[BEGIN]

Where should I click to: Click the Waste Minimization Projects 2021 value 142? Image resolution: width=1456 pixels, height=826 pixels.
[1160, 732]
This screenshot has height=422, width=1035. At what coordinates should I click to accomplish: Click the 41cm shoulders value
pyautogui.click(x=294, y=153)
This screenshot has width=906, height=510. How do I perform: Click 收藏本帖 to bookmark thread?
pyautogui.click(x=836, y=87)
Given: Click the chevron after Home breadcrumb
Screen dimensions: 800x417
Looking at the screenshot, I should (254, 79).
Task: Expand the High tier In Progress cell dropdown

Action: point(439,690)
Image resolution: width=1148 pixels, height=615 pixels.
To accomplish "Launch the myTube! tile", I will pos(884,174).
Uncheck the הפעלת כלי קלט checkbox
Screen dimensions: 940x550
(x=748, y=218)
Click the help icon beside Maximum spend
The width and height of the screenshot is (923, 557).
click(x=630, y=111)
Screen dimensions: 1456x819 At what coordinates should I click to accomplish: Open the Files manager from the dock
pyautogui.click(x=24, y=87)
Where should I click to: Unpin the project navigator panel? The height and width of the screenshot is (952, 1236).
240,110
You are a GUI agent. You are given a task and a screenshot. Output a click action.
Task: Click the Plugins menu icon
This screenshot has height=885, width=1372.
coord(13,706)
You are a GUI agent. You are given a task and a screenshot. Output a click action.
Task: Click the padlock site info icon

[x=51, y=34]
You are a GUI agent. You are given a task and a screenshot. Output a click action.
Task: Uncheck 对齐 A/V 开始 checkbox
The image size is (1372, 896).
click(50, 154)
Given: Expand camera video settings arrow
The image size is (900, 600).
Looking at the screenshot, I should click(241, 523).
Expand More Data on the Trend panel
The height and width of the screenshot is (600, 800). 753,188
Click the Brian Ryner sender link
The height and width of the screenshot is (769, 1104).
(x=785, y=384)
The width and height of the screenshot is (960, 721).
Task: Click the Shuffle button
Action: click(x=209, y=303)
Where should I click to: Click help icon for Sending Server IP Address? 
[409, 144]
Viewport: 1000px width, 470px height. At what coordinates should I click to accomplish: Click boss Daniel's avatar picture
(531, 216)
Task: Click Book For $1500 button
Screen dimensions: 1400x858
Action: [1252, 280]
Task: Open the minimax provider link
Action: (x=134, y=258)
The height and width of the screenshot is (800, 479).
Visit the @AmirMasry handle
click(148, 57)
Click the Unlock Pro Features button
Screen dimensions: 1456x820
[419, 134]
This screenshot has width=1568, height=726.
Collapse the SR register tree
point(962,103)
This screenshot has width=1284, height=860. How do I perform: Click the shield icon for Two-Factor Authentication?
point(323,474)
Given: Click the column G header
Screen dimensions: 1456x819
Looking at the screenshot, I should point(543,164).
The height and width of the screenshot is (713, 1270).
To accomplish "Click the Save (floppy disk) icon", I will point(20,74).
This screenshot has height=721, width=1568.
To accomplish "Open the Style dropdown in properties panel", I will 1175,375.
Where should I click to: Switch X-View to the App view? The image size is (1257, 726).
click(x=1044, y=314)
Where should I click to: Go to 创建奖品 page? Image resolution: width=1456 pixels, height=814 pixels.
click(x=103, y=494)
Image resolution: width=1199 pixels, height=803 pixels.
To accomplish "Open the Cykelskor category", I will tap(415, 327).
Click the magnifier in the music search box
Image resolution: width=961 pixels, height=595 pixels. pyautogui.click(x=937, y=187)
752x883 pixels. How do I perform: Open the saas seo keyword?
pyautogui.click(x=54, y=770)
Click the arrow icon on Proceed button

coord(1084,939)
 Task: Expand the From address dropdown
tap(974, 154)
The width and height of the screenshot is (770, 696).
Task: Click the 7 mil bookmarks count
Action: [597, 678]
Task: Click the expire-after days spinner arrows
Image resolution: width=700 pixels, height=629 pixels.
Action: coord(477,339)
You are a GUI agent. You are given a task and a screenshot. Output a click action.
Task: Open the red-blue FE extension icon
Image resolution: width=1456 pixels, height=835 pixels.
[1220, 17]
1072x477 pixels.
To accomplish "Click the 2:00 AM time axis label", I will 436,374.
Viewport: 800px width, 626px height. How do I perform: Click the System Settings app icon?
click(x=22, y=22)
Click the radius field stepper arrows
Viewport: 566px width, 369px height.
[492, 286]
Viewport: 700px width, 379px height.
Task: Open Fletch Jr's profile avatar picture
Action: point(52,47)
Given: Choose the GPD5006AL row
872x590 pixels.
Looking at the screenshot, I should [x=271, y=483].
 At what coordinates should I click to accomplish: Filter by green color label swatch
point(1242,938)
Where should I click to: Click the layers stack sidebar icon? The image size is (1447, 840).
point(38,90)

[END]

### To be done
Rewrite all of the items above, replacing "Where should I click to" with "Which spot should I click to" and leaving everything else unchanged.

### Result
Which spot should I click to: Click the Waste Minimization Projects 2021 value 142? Image resolution: width=1456 pixels, height=826 pixels.
[1160, 732]
This screenshot has height=422, width=1035. At what coordinates should I click to accomplish: Click the 41cm shoulders value
pyautogui.click(x=294, y=153)
This screenshot has width=906, height=510. How do I perform: Click 收藏本帖 to bookmark thread?
pyautogui.click(x=836, y=87)
Given: Click the chevron after Home breadcrumb
Screen dimensions: 800x417
Looking at the screenshot, I should (254, 79).
Task: Expand the High tier In Progress cell dropdown

Action: point(439,690)
Image resolution: width=1148 pixels, height=615 pixels.
To accomplish "Launch the myTube! tile", I will pos(884,174).
Uncheck the הפעלת כלי קלט checkbox
Screen dimensions: 940x550
(x=748, y=218)
Click the help icon beside Maximum spend
The width and height of the screenshot is (923, 557).
click(x=630, y=111)
Screen dimensions: 1456x819 At what coordinates should I click to accomplish: Open the Files manager from the dock
pyautogui.click(x=24, y=87)
Which spot should I click to: Unpin the project navigator panel? The height and width of the screenshot is (952, 1236).
240,110
You are a GUI agent. You are given a task and a screenshot. Output a click action.
Task: Click the Plugins menu icon
This screenshot has height=885, width=1372.
coord(13,706)
You are a GUI agent. You are given a task and a screenshot. Output a click action.
Task: Click the padlock site info icon

[x=51, y=34]
You are a GUI agent. You are given a task and a screenshot. Output a click action.
Task: Uncheck 对齐 A/V 开始 checkbox
The image size is (1372, 896).
click(50, 154)
Given: Expand camera video settings arrow
The image size is (900, 600).
Looking at the screenshot, I should click(241, 523).
Expand More Data on the Trend panel
The height and width of the screenshot is (600, 800). 753,188
Click the Brian Ryner sender link
The height and width of the screenshot is (769, 1104).
(x=785, y=384)
The width and height of the screenshot is (960, 721).
Task: Click the Shuffle button
Action: click(x=209, y=303)
Which spot should I click to: Click help icon for Sending Server IP Address? 
[409, 144]
Viewport: 1000px width, 470px height. At what coordinates should I click to accomplish: Click boss Daniel's avatar picture
(531, 216)
Task: Click Book For $1500 button
Screen dimensions: 1400x858
Action: [1252, 280]
Task: Open the minimax provider link
Action: (x=134, y=258)
The height and width of the screenshot is (800, 479).
Visit the @AmirMasry handle
click(148, 57)
Click the Unlock Pro Features button
Screen dimensions: 1456x820
[419, 134]
This screenshot has width=1568, height=726.
Collapse the SR register tree
point(962,103)
This screenshot has width=1284, height=860. How do I perform: Click the shield icon for Two-Factor Authentication?
point(323,474)
Given: Click the column G header
Screen dimensions: 1456x819
Looking at the screenshot, I should point(543,164).
The height and width of the screenshot is (713, 1270).
To accomplish "Click the Save (floppy disk) icon", I will point(20,74).
This screenshot has height=721, width=1568.
To accomplish "Open the Style dropdown in properties panel", I will 1175,375.
Which spot should I click to: Switch X-View to the App view? The image size is (1257, 726).
click(x=1044, y=314)
Which spot should I click to: Go to 创建奖品 page? Image resolution: width=1456 pixels, height=814 pixels.
click(x=103, y=494)
Image resolution: width=1199 pixels, height=803 pixels.
To accomplish "Open the Cykelskor category", I will tap(415, 327).
Click the magnifier in the music search box
Image resolution: width=961 pixels, height=595 pixels. pyautogui.click(x=937, y=187)
752x883 pixels. How do I perform: Open the saas seo keyword?
pyautogui.click(x=54, y=770)
Click the arrow icon on Proceed button

coord(1084,939)
 Task: Expand the From address dropdown
tap(974, 154)
The width and height of the screenshot is (770, 696).
Task: Click the 7 mil bookmarks count
Action: [597, 678]
Task: Click the expire-after days spinner arrows
Image resolution: width=700 pixels, height=629 pixels.
Action: coord(477,339)
You are a GUI agent. You are given a task and a screenshot. Output a click action.
Task: Open the red-blue FE extension icon
Image resolution: width=1456 pixels, height=835 pixels.
[1220, 17]
1072x477 pixels.
To accomplish "Click the 2:00 AM time axis label", I will 436,374.
Viewport: 800px width, 626px height. How do I perform: Click the System Settings app icon?
click(x=22, y=22)
Click the radius field stepper arrows
Viewport: 566px width, 369px height.
[492, 286]
Viewport: 700px width, 379px height.
Task: Open Fletch Jr's profile avatar picture
Action: point(52,47)
Given: Choose the GPD5006AL row
872x590 pixels.
Looking at the screenshot, I should [x=271, y=483].
 At what coordinates should I click to accomplish: Filter by green color label swatch
point(1242,938)
Which spot should I click to: Click the layers stack sidebar icon? The image size is (1447, 840).
point(38,90)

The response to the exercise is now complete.